Email did the heavy lifting: product education, style inspiration, category guides, considered storytelling. SMS handled urgency: flash sales, back-in-stock alerts, limited-time offers.

Cart abandonment used both, choreographed: email first for the soft touch, SMS 24 hours later for the nudge. The two channels didn't compete. They complemented. And response rates stayed high because we weren't spamming — we were sending things people actually wanted to see.

3. The analytics loop was the engine

We tracked conversion value by flow, revenue per recipient, open rates by segment, click patterns by category. Every week, the data told us something new. This segment responds better to lifestyle imagery. That one converts higher on Sunday evenings. Bathroom storage crushes it in January (New Year's resolution organizing — who knew).

Every insight got fed back into the email marketing strategy. We didn't run campaigns and hope. We ran them, measured, adjusted, and ran better ones next time.

4. We played the long game on the consideration cycle

Home furnishings buyers don't convert on the first email. They convert on the fifth.

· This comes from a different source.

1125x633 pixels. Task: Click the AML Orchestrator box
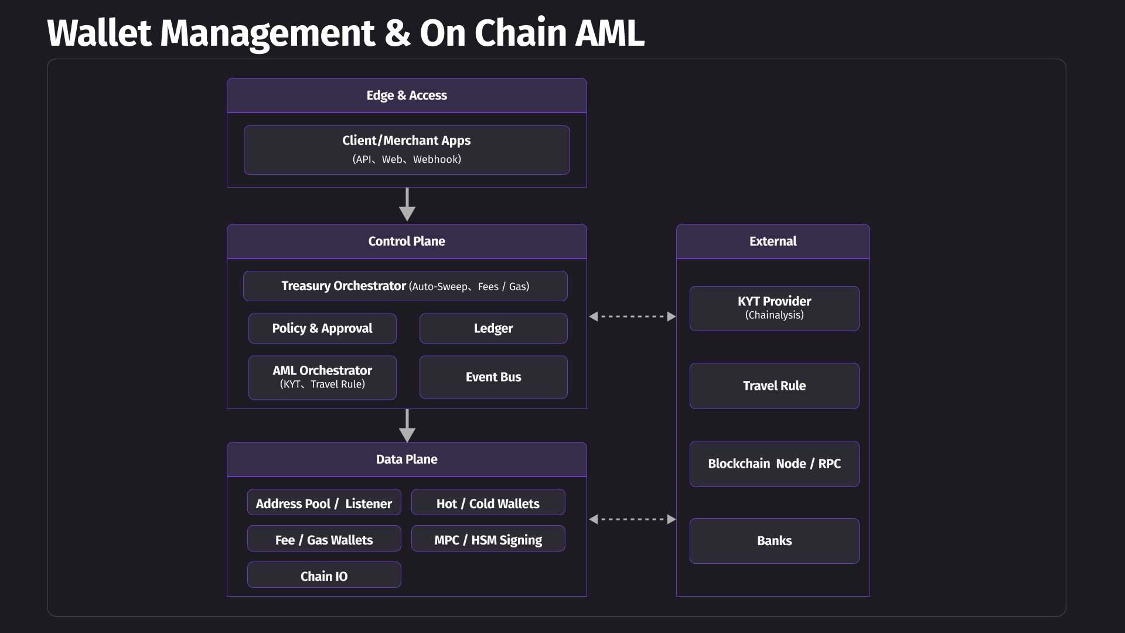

Or the eighth. Or the one that lands the same week they finally measure the living room.

So we built flows that were patient. Browse abandonment sequences that educated instead of pressured. Post-purchase flows that suggested the next piece in the room — not just a random upsell. The numbers above show what happens when you stop chasing the next campaign and start building a system that compounds.